Should rapid antigen tests be free for everyone?

BOSTON — COVID-19 rapid antigen tests are already available to local schools and boards of health, but doctors say if we want to get out of this pandemic, they need to be available for everyone for free.

Take the case of Cameron Thompson, who is visiting from Atlanta and is going to visit a friend whose 18-month-old has some symptoms. Thompson is in town for two more days and wouldn’t have had time to wait for a free PCR test so instead, he opened up his wallet.

“They were $40 a test and I just bought four so I spent $160 just to know if we can spend time with friends,” Thompson said.

Thankfully he has the money to do this, but many people don’t.

“If we had rapid testing last year, we wouldn’t be where we are right now,” said Associate Chair of Pathology at Newton Wellesley Hospital Dr. Michael Misialek.

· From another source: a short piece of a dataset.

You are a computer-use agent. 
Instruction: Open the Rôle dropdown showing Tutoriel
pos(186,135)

Misialek was one of 250 signatures on State Representative Dr. Tami Gouveia’s letter to the governor to make the tests free to rapidly reopen society. Instead, they are patiently waiting.

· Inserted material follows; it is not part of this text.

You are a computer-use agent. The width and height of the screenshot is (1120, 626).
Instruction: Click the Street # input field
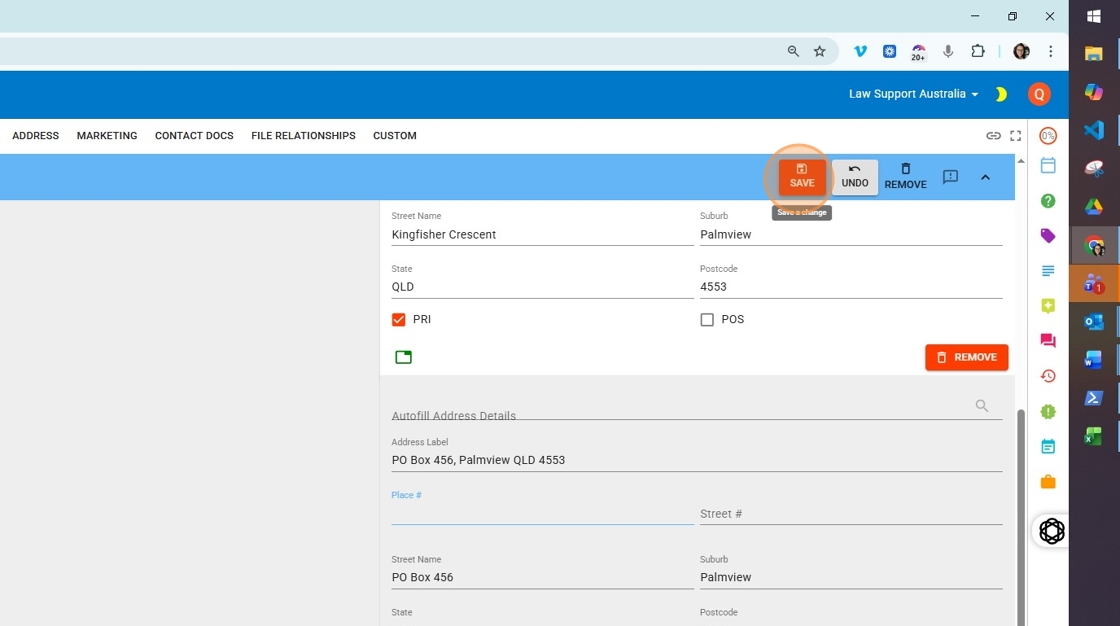point(850,514)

>>>MORE: Mask mandate reaching into early education

“I think it’s the logistics and just the undertaking of how we could roll out a rapid antigen testing program,” Gouveia said. “In other countries, they are mailing two tests per week home to residents so they can self-test and then make decisions about whether or not they go out into public and other localities. They’re doing it through the schools like in the State of California.”

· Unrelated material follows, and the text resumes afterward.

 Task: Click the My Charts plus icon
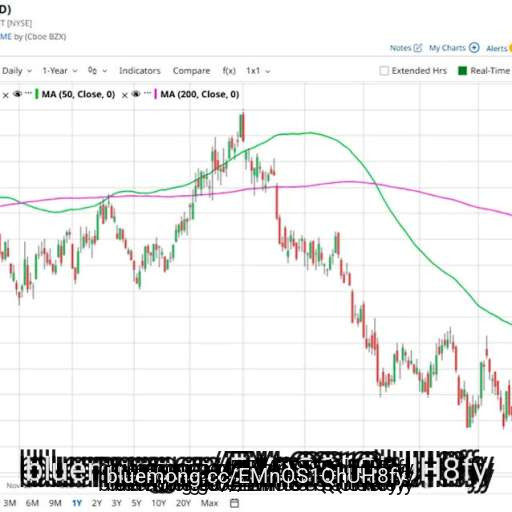474,48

Dr. Gouveia said there is now interest in using this letter as a model nationwide.

“Vaccines have been free after a certain age for just about everybody and there are still naysayers,” Thompson said. “They’re always naysayers, people holding out to wear a mask, but I definitely think making it available for everybody is better than not.”

If you’re wondering about costs, Dr. Gouveia said Massachusetts has only spent about half of the $9 billion of federal funds. She said bulk pricing and local manufacturers could allow the state to order tests for about $5. She said spending the money now saves us money in the long run since it could stop unnecessary quarantines.